Source records —
··········

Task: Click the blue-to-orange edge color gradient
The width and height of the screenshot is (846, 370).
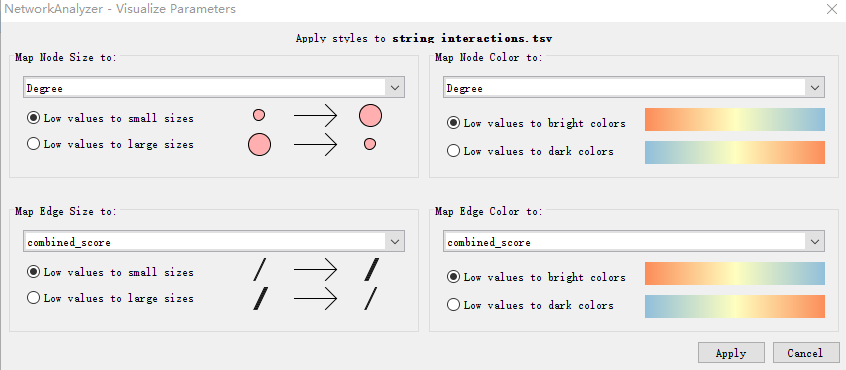Action: pyautogui.click(x=735, y=306)
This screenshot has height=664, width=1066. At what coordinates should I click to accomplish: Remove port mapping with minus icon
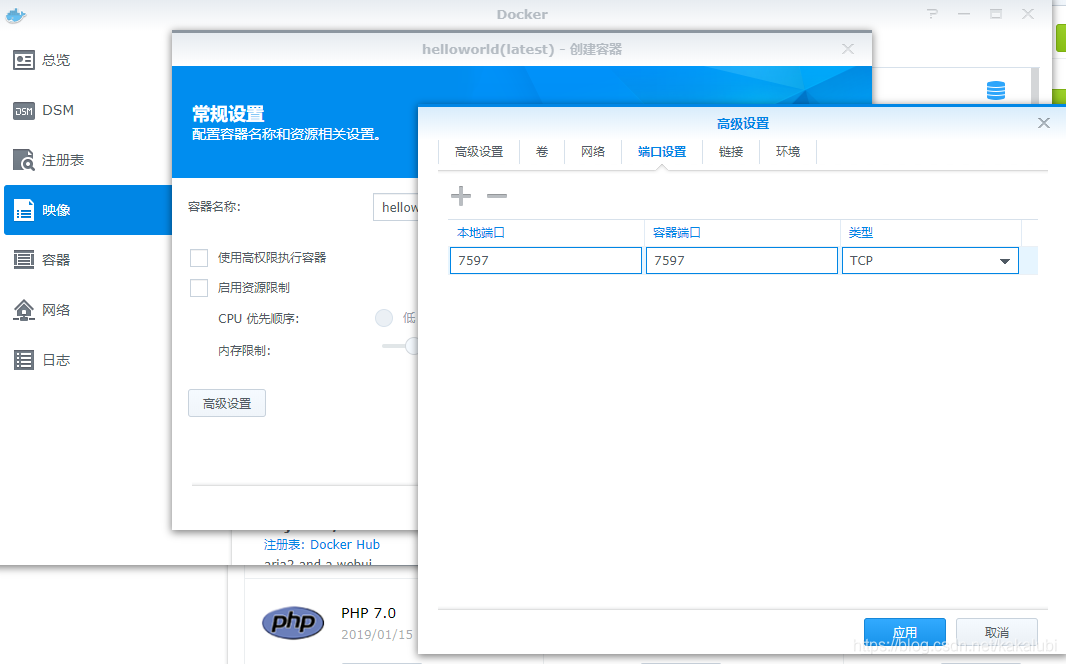pos(496,196)
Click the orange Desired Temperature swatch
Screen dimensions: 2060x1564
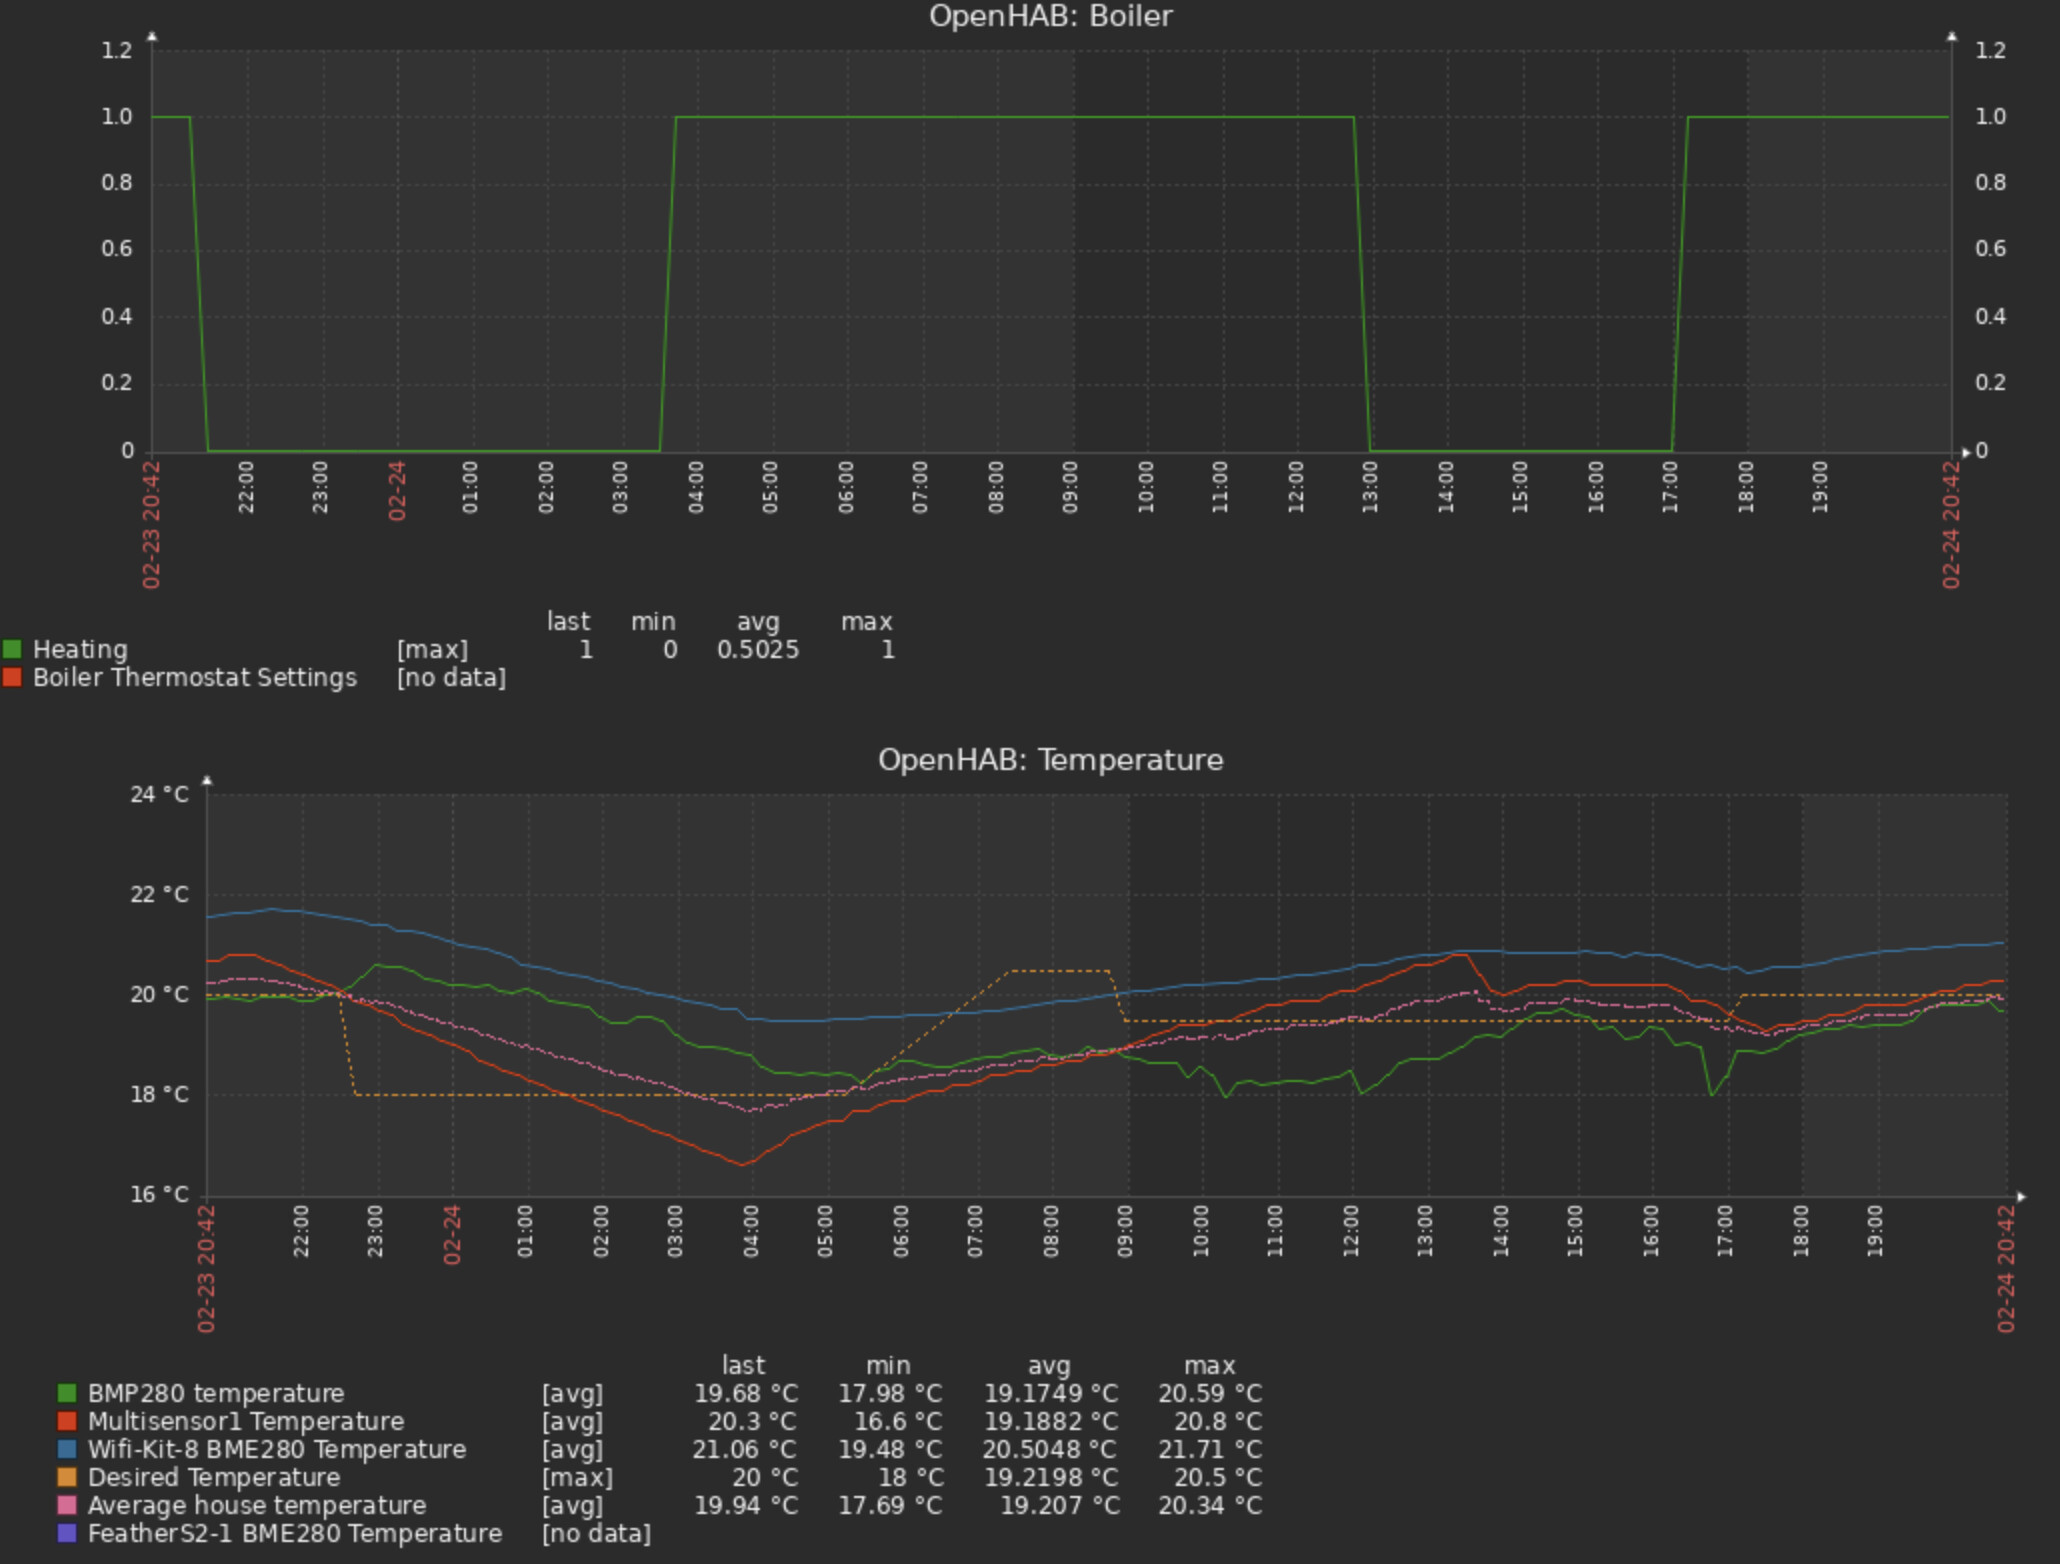tap(67, 1477)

··········

Set task — Please write out again everything in the material from the line containing "This screenshot has" down to the end of the material, without the pictures.

The result —
This screenshot has height=664, width=1066. At what coordinates should I click to accomplish: Remove port mapping with minus icon
pos(496,196)
Click the orange Desired Temperature swatch
Screen dimensions: 2060x1564
tap(67, 1477)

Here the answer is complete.